Gabriella Macari, managing director, says her father planted Pinot Meunier in the 1990s because he wanted to work with all of the traditional varieties of Champagne. “Given our cool-climate growing region, he knew sparkling was something that he wanted to focus on in the future,” she says. “My parents were completely captivated by Champagne and wanted to know for themselves what each grape would bring to a potential blend.” And, unlike Pinot Noir, there’s an “element of lively spice” that makes Pinot Meunier unique, she says.
Of course, cultivating Pinot Meunier isn’t always a walk in the park. “It is difficult to grow given our humid climate — similar to Pinot Noir, with thin skins,” says Joe Macari, vineyard manager. “However, it’s looking great so far this year, as we’ve had a hot and dry summer.”
Disease and rot can also be an issue. Viv Thomson, owner of Best’s Wines in Australia, notes that most Pinot varieties are susceptible to botrytis, due to their tight clusters.
In Australia, varietal Pinot Meunier is formerly known as Millers Burgundy and has been gaining popularity since the middle of the 20th century. Thomson credits its rise to Australian wine drinkers’ increasing sophistication.
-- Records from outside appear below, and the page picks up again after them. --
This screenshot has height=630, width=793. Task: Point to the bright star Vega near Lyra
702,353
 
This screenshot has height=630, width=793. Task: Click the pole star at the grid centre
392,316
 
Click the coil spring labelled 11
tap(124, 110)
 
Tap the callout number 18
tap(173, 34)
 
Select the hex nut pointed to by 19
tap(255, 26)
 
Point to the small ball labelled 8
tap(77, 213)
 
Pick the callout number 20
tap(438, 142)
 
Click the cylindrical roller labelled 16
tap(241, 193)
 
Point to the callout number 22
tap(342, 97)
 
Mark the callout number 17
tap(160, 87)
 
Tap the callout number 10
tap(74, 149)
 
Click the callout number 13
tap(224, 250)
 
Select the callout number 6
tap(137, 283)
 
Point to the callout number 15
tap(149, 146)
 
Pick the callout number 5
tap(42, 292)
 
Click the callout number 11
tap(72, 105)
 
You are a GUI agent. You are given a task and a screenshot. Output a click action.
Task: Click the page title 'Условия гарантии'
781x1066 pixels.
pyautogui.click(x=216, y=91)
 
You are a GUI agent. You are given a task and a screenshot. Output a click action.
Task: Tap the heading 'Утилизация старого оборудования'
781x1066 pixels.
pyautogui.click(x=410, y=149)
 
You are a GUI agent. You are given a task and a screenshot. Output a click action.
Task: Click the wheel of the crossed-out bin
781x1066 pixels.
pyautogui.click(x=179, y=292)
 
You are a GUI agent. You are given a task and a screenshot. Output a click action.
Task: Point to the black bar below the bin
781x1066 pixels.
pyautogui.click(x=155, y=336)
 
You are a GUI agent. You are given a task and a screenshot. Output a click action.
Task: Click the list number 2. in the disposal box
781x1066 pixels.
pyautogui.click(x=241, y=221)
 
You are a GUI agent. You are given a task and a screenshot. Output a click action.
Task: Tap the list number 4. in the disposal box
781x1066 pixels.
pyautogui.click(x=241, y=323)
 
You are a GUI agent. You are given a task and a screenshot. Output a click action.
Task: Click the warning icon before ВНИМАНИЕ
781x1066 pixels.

Best’s’ Pinot Meunier is dry-farmed and vinified with small amounts of whole bunches, which are hand-plunged, fermented warm, and left on the skins for up to two weeks before basket pressing. It’s aged for eight to nine months in small, French oak barriques.
While global production is relatively small, especially compared to power players like Pinot Noir, varietal Pinot Meunier offers curious drinkers top quality at considerable value.
“From a consumer point of view, this is a fun variety to learn about and can enhance your vinous prowess,” says Pink, noting that some tasters even mistake varietal Pinot Meunier for top-tier Burgundy. Opening consumers’ minds to the variety, whether at events, in tasting rooms, or in restaurants, is the first step. “Wine pairing events are where the big “aha! moments come into focus,” Pink says. “Chefs typically are excited to work with it in tasting menus and winemaker events as it offers an opportunity for their creativity to shine.”
And it’s generally crowd-pleasing, Thomson says. “I had a customer come to our cellar door once and told me that he had opened a bottle of our Pinot Meunier the previous evening and when he looked around it was gone,” she says. “To me, that says it all.”
Four Varietal Pinot Meuniers to Try
Owner Viv Thomson describes Best’s varietal Pinot Meunier as pale-pigmented and soft, with delicate tannins and easy drinkability. Average price: $75.
“Our interpretation of Pinot Meunier is a light-bodied, elegant wine with raspberry and rose petal aromas that tantalize and scintillate the palate while finishing up with firm acidity,” says co-founder Ernie Pink. Average price: $32.
Teutonic Wine Company’s production focuses on cooler-climate varieties from dry-farmed sites in the heart of Oregon wine country. Its Pinot Meunier shows flavors of juicy berries and tart red fruit, marked by a lingering finish. Average price: $36.
Weingut Darting’s varietal Pinot Meunier is sustainably farmed and comes from Germany’s Pfalz region. On the palate, the wine is round, easy-drinking, and red-fruited. Ten to 20 percent new oak is used during vinification. Average price: $21.